• [Problem] Would you please transcribe, exactly as written, the lines of the entries below starting at the one that holds "Click the Lap column header" and ending at the one that holds "Open the Request1 more options ellipsis", both included?

• [Supplied records]
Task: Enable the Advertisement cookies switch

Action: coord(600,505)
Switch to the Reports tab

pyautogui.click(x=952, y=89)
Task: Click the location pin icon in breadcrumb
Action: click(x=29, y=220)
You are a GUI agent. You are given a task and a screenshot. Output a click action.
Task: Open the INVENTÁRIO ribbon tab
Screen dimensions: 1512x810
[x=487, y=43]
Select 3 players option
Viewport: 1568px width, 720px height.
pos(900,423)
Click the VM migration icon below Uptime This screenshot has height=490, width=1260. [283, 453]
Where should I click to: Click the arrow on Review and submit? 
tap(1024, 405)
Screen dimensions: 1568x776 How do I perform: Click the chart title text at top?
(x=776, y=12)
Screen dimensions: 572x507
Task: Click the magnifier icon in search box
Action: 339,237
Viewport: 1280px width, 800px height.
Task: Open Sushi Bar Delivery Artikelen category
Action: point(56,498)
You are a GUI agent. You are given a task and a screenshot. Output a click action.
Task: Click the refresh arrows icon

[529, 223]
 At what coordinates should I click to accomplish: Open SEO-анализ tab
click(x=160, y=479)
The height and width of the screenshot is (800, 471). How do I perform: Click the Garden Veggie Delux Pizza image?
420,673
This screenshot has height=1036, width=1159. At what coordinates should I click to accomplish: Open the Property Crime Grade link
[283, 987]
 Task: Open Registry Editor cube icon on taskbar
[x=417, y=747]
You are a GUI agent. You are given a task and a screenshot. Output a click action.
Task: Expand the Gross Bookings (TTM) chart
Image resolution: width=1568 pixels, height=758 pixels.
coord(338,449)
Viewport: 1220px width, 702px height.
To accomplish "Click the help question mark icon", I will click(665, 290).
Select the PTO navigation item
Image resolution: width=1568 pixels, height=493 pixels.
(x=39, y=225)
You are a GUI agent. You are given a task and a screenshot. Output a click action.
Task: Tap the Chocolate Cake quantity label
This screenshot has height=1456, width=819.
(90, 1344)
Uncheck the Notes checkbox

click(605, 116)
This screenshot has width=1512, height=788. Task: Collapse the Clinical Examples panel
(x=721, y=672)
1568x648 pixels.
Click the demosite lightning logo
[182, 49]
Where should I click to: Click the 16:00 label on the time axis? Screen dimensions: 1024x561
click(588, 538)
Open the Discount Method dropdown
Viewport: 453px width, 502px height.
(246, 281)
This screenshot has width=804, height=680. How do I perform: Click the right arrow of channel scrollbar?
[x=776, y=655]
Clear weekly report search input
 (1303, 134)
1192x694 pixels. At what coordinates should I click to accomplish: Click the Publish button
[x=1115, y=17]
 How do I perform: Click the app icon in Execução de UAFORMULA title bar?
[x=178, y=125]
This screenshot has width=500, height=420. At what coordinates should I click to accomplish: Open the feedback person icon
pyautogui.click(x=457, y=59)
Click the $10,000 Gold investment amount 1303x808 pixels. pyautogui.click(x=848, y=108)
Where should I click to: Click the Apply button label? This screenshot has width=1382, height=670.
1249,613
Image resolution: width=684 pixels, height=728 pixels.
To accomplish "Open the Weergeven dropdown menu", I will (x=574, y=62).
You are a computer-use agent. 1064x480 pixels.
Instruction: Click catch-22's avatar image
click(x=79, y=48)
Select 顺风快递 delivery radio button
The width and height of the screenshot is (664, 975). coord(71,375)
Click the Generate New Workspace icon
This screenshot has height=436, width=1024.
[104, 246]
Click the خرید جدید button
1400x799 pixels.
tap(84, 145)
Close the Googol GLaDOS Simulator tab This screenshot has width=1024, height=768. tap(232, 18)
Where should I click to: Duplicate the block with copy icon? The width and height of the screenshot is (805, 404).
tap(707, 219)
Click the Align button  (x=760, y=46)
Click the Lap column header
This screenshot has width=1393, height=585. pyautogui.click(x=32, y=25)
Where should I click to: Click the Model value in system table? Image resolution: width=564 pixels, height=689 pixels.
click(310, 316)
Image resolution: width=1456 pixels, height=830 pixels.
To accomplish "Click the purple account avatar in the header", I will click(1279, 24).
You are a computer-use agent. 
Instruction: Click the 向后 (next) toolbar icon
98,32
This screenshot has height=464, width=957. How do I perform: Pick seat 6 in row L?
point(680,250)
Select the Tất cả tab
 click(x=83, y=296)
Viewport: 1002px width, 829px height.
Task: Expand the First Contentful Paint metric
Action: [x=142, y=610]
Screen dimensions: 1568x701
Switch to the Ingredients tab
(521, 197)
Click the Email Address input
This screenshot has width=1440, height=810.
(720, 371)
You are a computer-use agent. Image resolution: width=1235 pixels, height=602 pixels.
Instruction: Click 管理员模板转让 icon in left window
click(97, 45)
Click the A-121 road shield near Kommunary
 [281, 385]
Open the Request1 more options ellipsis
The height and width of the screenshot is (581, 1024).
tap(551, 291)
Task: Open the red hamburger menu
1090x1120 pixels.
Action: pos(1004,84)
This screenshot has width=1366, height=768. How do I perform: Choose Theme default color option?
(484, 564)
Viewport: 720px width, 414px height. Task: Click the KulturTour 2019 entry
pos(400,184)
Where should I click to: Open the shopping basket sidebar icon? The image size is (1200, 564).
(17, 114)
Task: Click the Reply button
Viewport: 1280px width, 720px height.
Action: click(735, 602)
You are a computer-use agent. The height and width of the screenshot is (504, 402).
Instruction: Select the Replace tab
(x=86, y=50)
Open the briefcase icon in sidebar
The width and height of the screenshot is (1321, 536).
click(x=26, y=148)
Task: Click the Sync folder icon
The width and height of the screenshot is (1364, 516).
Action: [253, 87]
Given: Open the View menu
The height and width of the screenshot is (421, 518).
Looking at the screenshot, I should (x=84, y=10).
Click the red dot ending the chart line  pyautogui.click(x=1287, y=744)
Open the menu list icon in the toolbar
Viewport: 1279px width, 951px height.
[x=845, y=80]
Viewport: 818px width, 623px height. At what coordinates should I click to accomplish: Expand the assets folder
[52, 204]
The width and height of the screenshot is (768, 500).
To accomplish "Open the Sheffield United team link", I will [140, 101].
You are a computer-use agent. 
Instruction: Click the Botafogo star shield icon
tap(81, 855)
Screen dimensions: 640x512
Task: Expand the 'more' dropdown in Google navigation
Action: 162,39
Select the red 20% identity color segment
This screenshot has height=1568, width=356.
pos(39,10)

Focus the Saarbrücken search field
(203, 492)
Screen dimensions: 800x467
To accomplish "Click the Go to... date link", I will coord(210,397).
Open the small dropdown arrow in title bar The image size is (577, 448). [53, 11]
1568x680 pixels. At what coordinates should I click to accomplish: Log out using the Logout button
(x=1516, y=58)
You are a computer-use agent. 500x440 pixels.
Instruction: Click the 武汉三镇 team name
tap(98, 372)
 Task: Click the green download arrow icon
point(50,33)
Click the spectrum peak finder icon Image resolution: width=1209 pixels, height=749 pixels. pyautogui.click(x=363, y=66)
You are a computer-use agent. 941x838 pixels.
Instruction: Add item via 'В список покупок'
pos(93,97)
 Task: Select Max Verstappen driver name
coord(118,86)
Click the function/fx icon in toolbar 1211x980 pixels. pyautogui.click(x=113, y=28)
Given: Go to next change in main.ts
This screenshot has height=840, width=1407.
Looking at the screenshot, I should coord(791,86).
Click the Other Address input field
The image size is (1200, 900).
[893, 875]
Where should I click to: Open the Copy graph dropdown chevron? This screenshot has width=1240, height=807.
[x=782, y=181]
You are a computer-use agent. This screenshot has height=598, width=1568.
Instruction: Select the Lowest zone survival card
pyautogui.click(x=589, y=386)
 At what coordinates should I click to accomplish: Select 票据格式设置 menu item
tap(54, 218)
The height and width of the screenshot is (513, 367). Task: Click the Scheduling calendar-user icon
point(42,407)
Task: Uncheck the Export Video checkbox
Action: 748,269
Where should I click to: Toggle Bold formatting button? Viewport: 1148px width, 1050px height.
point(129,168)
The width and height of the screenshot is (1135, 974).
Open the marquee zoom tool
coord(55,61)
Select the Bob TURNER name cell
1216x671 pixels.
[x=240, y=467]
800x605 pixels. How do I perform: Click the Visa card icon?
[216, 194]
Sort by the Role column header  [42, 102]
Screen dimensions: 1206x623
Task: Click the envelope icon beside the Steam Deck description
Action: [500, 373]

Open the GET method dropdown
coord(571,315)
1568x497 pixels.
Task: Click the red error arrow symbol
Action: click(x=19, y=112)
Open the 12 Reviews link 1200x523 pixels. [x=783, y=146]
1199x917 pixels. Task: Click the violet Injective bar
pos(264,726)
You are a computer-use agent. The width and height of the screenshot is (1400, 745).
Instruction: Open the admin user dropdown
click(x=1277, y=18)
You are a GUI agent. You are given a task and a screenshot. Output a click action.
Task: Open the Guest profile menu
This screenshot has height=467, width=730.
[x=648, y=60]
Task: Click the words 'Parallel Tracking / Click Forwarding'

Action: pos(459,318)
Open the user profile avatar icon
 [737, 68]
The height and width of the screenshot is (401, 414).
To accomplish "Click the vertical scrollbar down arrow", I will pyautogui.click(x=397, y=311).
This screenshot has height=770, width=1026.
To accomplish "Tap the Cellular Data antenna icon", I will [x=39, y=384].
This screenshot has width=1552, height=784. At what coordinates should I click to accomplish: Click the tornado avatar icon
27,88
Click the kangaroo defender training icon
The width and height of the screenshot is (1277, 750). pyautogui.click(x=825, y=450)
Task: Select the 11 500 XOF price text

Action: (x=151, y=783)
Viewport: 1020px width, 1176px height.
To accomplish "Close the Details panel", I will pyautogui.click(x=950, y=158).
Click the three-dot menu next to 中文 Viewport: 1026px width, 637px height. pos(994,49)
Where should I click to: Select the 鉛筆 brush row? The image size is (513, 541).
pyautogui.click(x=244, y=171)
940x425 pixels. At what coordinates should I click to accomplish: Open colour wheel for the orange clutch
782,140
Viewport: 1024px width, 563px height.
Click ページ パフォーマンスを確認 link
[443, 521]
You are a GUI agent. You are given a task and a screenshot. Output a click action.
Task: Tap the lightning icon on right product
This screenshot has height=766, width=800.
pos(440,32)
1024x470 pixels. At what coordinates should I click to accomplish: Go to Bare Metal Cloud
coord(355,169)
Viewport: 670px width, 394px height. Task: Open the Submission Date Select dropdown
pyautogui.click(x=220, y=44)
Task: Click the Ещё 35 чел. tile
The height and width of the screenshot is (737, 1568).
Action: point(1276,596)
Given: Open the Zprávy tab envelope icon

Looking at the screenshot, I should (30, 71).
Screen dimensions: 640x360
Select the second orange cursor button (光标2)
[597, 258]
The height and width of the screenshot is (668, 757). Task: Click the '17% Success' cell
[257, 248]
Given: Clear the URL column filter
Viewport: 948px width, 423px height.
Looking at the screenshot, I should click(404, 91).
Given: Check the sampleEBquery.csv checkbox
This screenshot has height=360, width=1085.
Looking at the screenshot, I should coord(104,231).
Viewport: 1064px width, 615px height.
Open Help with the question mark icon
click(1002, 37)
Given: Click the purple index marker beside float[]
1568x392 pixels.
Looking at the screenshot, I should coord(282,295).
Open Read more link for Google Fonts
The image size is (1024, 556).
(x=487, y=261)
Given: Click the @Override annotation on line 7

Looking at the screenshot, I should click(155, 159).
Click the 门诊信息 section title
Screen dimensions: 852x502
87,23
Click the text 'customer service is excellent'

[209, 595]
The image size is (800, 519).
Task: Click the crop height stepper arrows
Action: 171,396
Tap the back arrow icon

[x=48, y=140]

• [Answer section]
Click the Lap column header
This screenshot has width=1393, height=585. pyautogui.click(x=32, y=25)
Where should I click to: Click the Model value in system table? Image resolution: width=564 pixels, height=689 pixels.
click(310, 316)
Image resolution: width=1456 pixels, height=830 pixels.
To accomplish "Click the purple account avatar in the header", I will click(1279, 24).
You are a computer-use agent. 
Instruction: Click the 向后 (next) toolbar icon
98,32
This screenshot has height=464, width=957. How do I perform: Pick seat 6 in row L?
point(680,250)
Select the Tất cả tab
 click(x=83, y=296)
Viewport: 1002px width, 829px height.
Task: Expand the First Contentful Paint metric
Action: [x=142, y=610]
Screen dimensions: 1568x701
Switch to the Ingredients tab
(521, 197)
Click the Email Address input
This screenshot has width=1440, height=810.
(720, 371)
You are a computer-use agent. Image resolution: width=1235 pixels, height=602 pixels.
Instruction: Click 管理员模板转让 icon in left window
click(97, 45)
Click the A-121 road shield near Kommunary
 [281, 385]
Open the Request1 more options ellipsis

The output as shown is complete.